> **QUESTÃO BREVE 1**
Em que ano o trecho do documento situa a Conferência de Medellín?
> **QUESTÃO BREVE 2**
Com base no trecho do documento, explique em até três frases por que, segundo Dom Helder, muitos cristãos e católicos terão surpresa.

> **TRECHO DO DOCUMENTO**

____________________

Quem terá perdido um pouco da Compaixão? Quem teria trocado - como os fariseus-, o Amor pela Lei? Os que acusam os teólogos da libertação de terem se valido de elementos do marxismo na leitura da História ou os que propõem uma atuação pastoral vertical, voltada para uma dimensão que coloca em segundo plano a Condição Humana?
O que é inquestionável é que a Conferência de Medellín, em 1968, foi o ‘aggionarmento’ da Igreja na América Latina, deixando no passado uma atuação condenável em relação aos índios, aos escravos, aos desamparados, firmando pacto com os Estados e a aristocracia, com as forças opressoras que de cristã nada tinham. Essa chama não pode morrer, ainda que muitos apontem que haveria ‘poeira ideológica’. É um debate rico, que convida à participação até de ‘não-crentes’ na busca de um mundo mais digno e fraterno, como fez o Cardeal Carlo Maria Martini ao se abrir no belo diálogo epistolar com o escritor Umberto Eco no livro "Em que crêem os que não crêem?". Dom Helder com o olhar voltado para o Ecumenismo já tinha declarado anos antes: "desculpem-me se porventura lhes dei a impressão de que apenas os crentes, os cristãos, é que podem trabalhar por um mundo melhor. Não é assim que penso de modo algum. Quando olho em torno de mim, logo percebo que nem todos os que se dizem crentes têm esperança verdadeira de paz, justiça e felicidade para os homens, para os que vivem nesse mundo de riscos e incertezas, ao passo que muitos daqueles que em nada crêem, que sequer reconhecem a existência de Deus, estão dispostos a participar nos combates da esperança sem receio de colocar suas próprias vidas em jogo. Bem imagino a surpresa que muitos terão quando souberem que o Senhor dirá àqueles que sem O conhecerem - ou reconhecerem - viveram a fraternidade universal: "Agradeço-vos por me terdes acolhido, tratado, vestido, alimentado, defendido e amparado contra a injustiça’. Muitos cristãos, muitos católicos terão surpresa ao constatar que não serão eles os únicos convidados a entrar na casa Pai. Pois o coração do Pai é muito mais amplo do que os registros de todas as paróquias do mundo, e o Espírito Santo sopra em todas as direções, mesmo aquelas onde os pés dos missionários não tenham ainda pousado".
Nesses dias de angústia em que nos sentimos impotentes diante do ‘holocausto dos palestinos’, da fúria israelense sobre Gaza - sem poupar crianças, mulheres e idosos -, Dom Helder dizia ‘por mais que o homem avance na ciência e na técnica, enquanto houver guerras no mundo daremos um triste atestado de falta de amadurecimento espiritual’.

____________________

> **DADOS FORNECIDOS**
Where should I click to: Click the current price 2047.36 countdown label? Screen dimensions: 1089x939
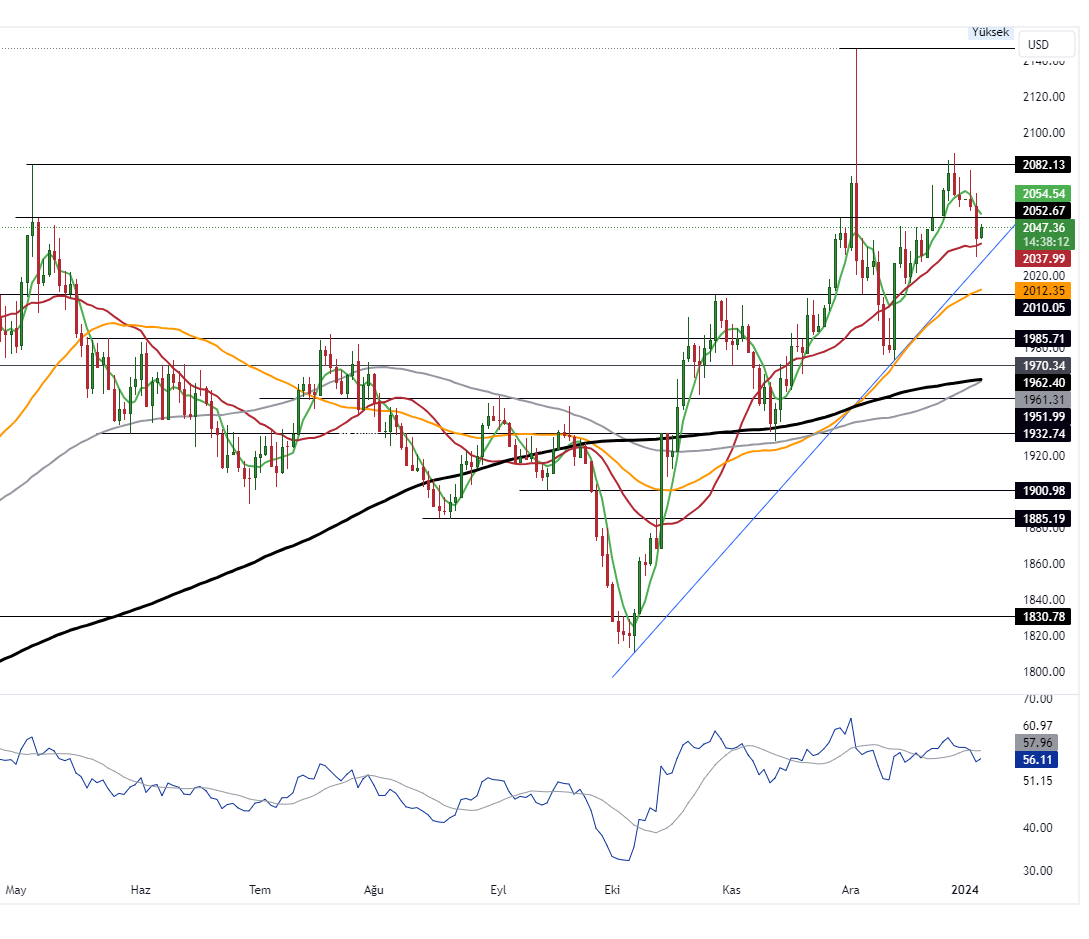coord(1042,235)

____________________

> **RESPOSTA CORRETA 1**
Em 1968.

> **RESPOSTA CORRETA 2**
Eles vão constatar que não serão os únicos convidados a entrar na casa do Pai. Dom Helder justifica isso afirmando que o coração do Pai é muito mais amplo do que os registros de todas as paróquias do mundo. Acrescenta que o Espírito Santo sopra em todas as direções, mesmo aquelas onde os pés dos missionários ainda não pousaram.